Friday, November 2, 2012

Never blog medicated

It's another late night and I am sitting here waiting for my melatonin to kick in. So, why am I here? Boredom I guess.

The workouts are going great. Emily is a fantastic motivator. Watching her dance and hearing her sing to the ipod can bring me back from the brink of giving up quicker than anything I know. I have made my preset goal each day even when I have had to convince myself to get out the door.

I am a bit worried about tomorrow. It is the weekend and everyone is home. Caleb has been dying to go with us on our walks, but I can't let him take his scooter since he doesn't have a helmet. This means that he will need to walk the entire four miles. I can see a mile in and him pooping out on me. Short of carrying him on my back (which is not happening), he will have to walk. I don't want to discourage his coming, but I want to be realistic. In the end, if the walk is a bit shorter tomorrow, so be it.

I have to keep reminding myself, and those around me, that this is not a sprint I am doing. It is more a marathon. I don't pay too close attention to how long the four miles takes me. Keep in mind, I have traffic (a bit) and a stroller to contend with. One of the boys made the comment that I walked extremely slow if it was taking me an hour to walk the four miles. I'm not walking a track. I am walking in our neighborhood. I have lots of roads to turn on, hills to climb, etc. I'm not trying to break any records here. I am just trying to get my body back to a place that doesn't horrify me.

It is so frustrating to know how hard I am working and get so little understanding. Yes, I am sure at 17, I could have done this in under fifteen minutes, but guess what...I'm not 17 any longer. I have given birth to five children. I have allowed myself to get lazy and out of shape. At 17 I was working out two hours per day five days a week with the drill/dance team. I was dancing two nights a week for three hours per night at dance class. I was freakishly fit. At (whatever age I am now) I am not that same tiny girl.

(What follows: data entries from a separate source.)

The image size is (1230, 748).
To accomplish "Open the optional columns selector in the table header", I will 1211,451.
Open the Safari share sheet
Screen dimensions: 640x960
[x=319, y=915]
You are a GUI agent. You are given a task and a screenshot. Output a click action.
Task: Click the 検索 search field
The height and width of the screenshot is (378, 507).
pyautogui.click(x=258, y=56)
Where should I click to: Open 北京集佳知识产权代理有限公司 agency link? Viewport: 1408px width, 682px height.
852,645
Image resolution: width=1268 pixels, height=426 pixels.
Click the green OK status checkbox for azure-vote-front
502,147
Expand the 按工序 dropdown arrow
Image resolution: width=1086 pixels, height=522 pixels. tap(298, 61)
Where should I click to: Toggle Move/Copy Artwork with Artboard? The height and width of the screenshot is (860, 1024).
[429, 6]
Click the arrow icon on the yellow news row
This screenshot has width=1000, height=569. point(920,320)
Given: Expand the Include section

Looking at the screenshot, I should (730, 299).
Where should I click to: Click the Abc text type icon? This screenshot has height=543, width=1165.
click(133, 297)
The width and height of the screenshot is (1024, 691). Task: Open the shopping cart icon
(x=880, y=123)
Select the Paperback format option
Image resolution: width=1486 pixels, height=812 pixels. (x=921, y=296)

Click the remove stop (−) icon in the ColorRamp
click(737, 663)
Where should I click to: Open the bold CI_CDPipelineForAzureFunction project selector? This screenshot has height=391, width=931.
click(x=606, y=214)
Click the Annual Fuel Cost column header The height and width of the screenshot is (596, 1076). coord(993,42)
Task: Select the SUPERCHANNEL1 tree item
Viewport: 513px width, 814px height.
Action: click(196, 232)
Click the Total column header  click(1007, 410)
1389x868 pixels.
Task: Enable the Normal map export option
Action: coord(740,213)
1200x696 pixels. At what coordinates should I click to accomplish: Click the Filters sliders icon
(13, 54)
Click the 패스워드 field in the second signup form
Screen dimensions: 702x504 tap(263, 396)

I'm not saying I need a cheerleading team standing outside and cheering me on, but the negative comments need to stop. This is my journey and I am proud of all that I have done thus far. I have such a long way to go, but I am off to a great start.

I don't do scales, so I'm not sure how I am going to handle the "where am I at weight wise" as of yet. I am considering getting a scale and keeping it elsewhere until I weigh in every two weeks. I want to go at least two weeks between weigh ins simply because it takes time and the last thing I need to see is a plateau.

My weight loss goal is simply to rock my bikini come next summer. Well, actually late April/early May. Caleb, Emily, and myself are going back home to help Whitney with the baby and I plan on meeting up with a dear friend of mine for some fun at the lake while I am there. She has this amazing body and I would like us to be two hot mama's enjoying the sun.

I have a great bikini, but the bottoms have always fit my body poorly. Thankfully I had some different cut bottoms that were the same color and I have worn those the past summer. Next year, I want the skimpier bottoms and I am going to do it.

I would love to do some before/during/and after pics, but I hate my body so much that I hate the idea of taking a pic. If you notice,  the only pictures I ever post are of my face and those are so carefully planned out you would think my life depended on it.I end up discarding far more than I keep.

I am  hoping to get some decent sleep tonight so I am ready to face tomorrow. Caleb has already requested I get donuts for breakfast. Um, honey...did you not get the memo that Mommy isn't doing sugar? Thankfully, it has been relatively simple giving up that vice and I am pretty sure I can get them donuts without feeling the need to eat some myself. Although I swear, if one more person offers me candy/cake/cookies...I might need bail money.

It almost seems like they want to test me. Trust me, if I can go to Sonic three times this week for happy hour and walk away with unsweetened tea as opposed to a cherry coke...your stupid cookie isn't going to do me in. It is times like this that I am really glad I don't live near family. I love my mom dearly, but she has a habit of feeding you...constantly. I would spend most of my day turning down food.

Well, I think the meds are kicking in and I hope I didn't say anything stupid...day six is tomorrow...I'm ready to kick its ass and take names.